WASHINGTON -- The poor and middle classes have shouldered by far the
heaviest burdens of the global political obsession with austerity
policies over the past three years. In the United States, budget cuts
have forced states to reduce education, public transportation,
affordable housing and other social services. In Europe, welfare cuts
have driven some severely disabled individuals to fear for their lives.
But the
austerity game also has winners. Cutting or eliminating
government programs that benefit the less advantaged has long been an
ideological goal of conservatives. Doing so also generates a tidy
windfall for the corporate class, as government services are privatized
and savings from austerity pay for tax cuts for the wealthiest citizens.
U.S. financial interests that stand to gain from Medicare, Medicaid
and Social Security cutbacks "have been the core of the big con," the
"propaganda," that those programs are in crisis and must be slashed,
said James Galbraith, an economist at the University of Texas.
Advocates of austerity measures have sold their proposals as a means to improve the economy.
"It is an error to think that fiscal austerity is a threat to growth
and job creation," declared European Central Bank President Jean-Claude
Trichet
in July 2010.
"We're going to cut spending to get the debt down, help create jobs
and prosperity, and reform government programs," vowed Rep. Paul Ryan
(R-Wis.), chairman of the House Budget Committee, in a
February 2011 commentary
for Real Clear Politics. Ryan would later declare that his budget plan,
with far more aggressive austerity measures than those ultimately
enacted by Congress -- including $6.2 trillion in spending cuts -- would
have
spurred $1.5 trillion in economic growth and created 2.5 million jobs.
As
for the 2010 Simpson-Bowles deficit reduction plan, it is often
described by Beltway insiders as a "centrist" proposal that could "
bring the country together" and improve the economy. In fact, Simpson-Bowles is yet
another austerity program
that would cut Medicare and Social Security while securing tax breaks
for corporations and the well-off, according to an analysis by the
Center on Budget and Policy Priorities.
Erskine Bowles, co-chairman of the bipartisan commission that worked
on the plan, is a director at Morgan Stanley, the sixth-largest American
bank and a financial institution for which the United States made huge
commitments to help it weather the economic downturn. Morgan Stanley
took $10 billion in bailout funds under the Troubled Asset Relief
Program and received more than $100 billion a day in cheap loans from
the Federal Reserve at the height of the past financial crisis.
For
weeks, Morgan Stanley borrowed more money from the Fed than the company's stock market value.
That solicitude for the profits of big corporations shows up in
Simpson-Bowles too. The plan offers multiple corporate tax reform
proposals, but one, which calls for shifting to a so-called territorial
tax system, would be especially advantageous to Morgan Stanley and other
Wall Street banks.
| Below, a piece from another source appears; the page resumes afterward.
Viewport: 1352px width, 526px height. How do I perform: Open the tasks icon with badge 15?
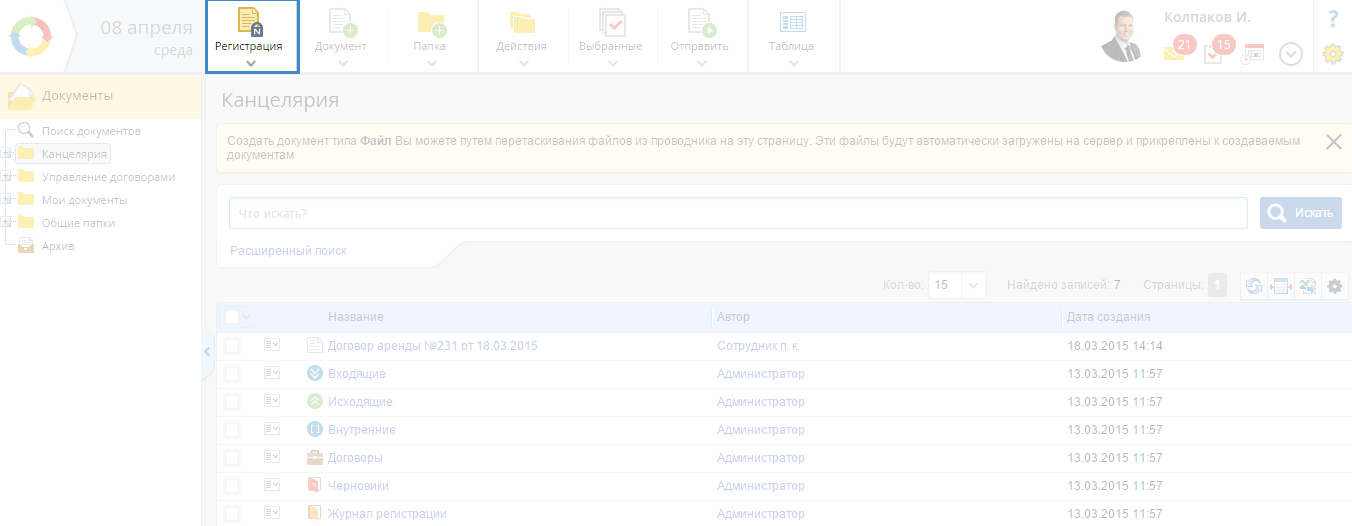coord(1214,54)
It would allow U.S. companies to permanently avoid
paying U.S. taxes on overseas income, including money stashed in
offshore tax havens like the Cayman Islands. According to a
2008 report by the Government Accountability Office, Morgan Stanley operates 273 sub-companies headquartered in such tax havens.
While
Social Security advocates have attacked the plan, the Business Roundtable, a lobbying group for corporate CEOs, has
praised Simpson-Bowles.
So has Peter Peterson, who served as Richard Nixon's commerce secretary
before founding Blackstone Group, a major private equity firm. Peterson
has long advocated cuts to Social Security and Medicare, and he started
a think tank devoted to federal debt reduction in 2008.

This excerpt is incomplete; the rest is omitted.